SUPPLIED RECORDS:

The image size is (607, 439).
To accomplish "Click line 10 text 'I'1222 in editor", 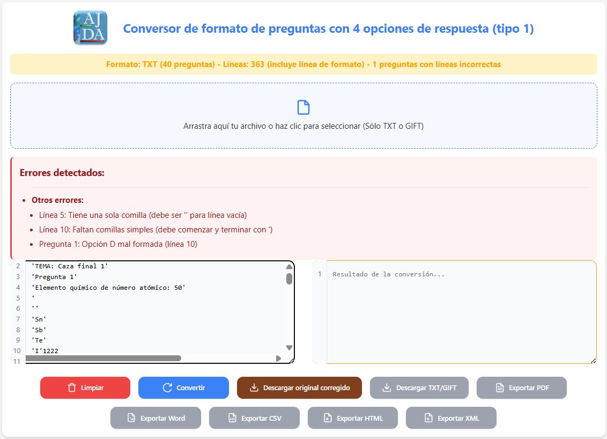I will [45, 351].
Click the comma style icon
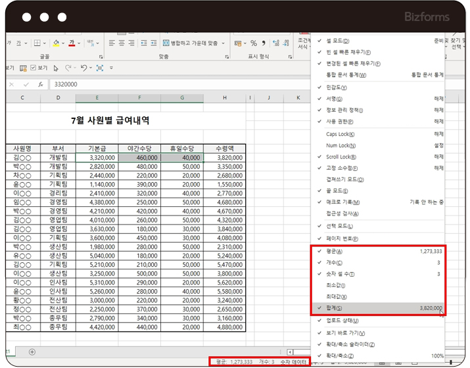The height and width of the screenshot is (368, 470). (x=264, y=43)
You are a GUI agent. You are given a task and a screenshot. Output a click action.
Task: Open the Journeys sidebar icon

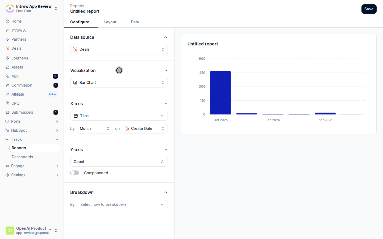click(7, 58)
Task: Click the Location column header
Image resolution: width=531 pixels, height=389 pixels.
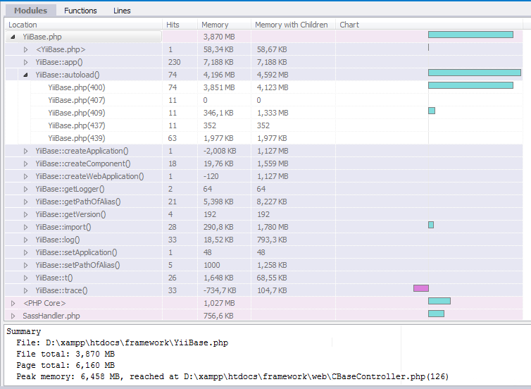Action: [x=23, y=25]
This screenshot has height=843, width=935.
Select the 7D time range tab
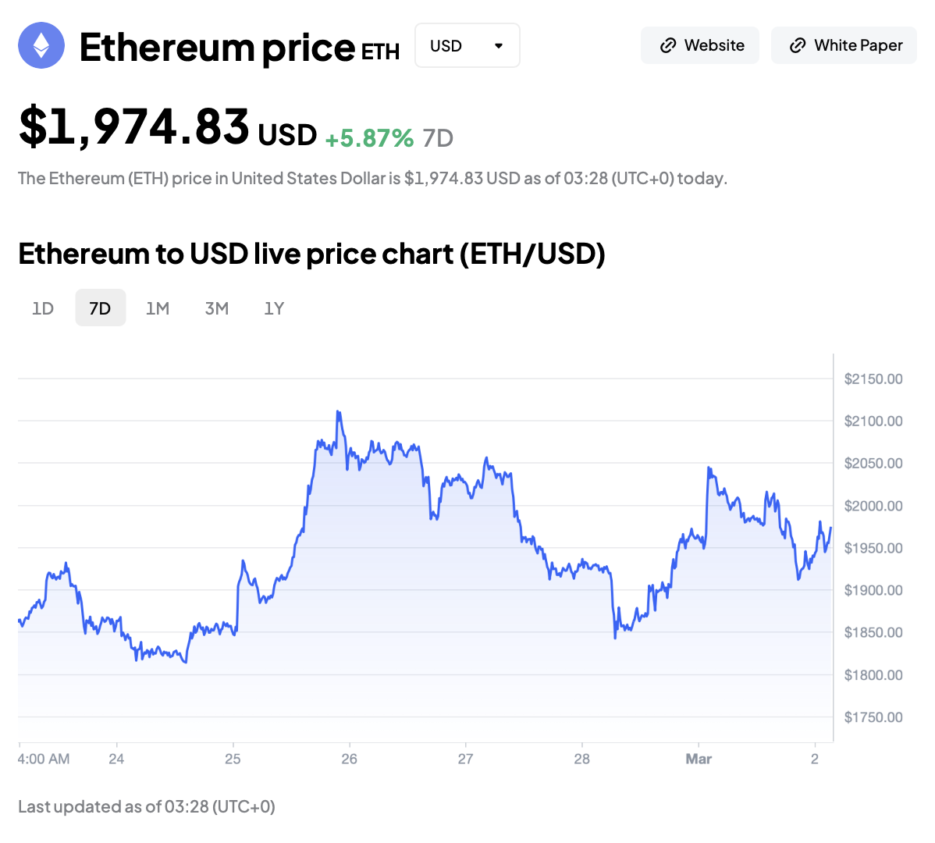(x=100, y=308)
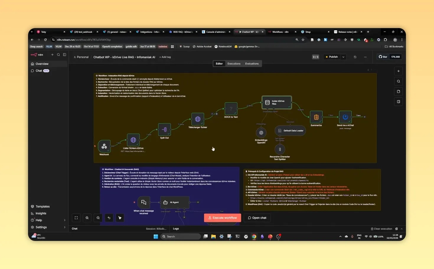Open the Summarize node
Viewport: 434px width, 269px height.
(x=316, y=117)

TASK TO CARRY OUT:
Convert the records, from the line containing "This screenshot has height=843, width=935." through the end of the records, into a Markdown table with the columns Row and Line. Skip blank lines and leave out the pictures.

TASK RESULT:
| Row | Line |
|---|---|
| 1 | This screenshot has height=843, width=935. |
| 2 | Select the 7D time range tab |
| 3 | (x=100, y=308) |
| 4 | Open the Summarize node |
| 5 | Viewport: 434px width, 269px height. |
| 6 | (x=316, y=117) |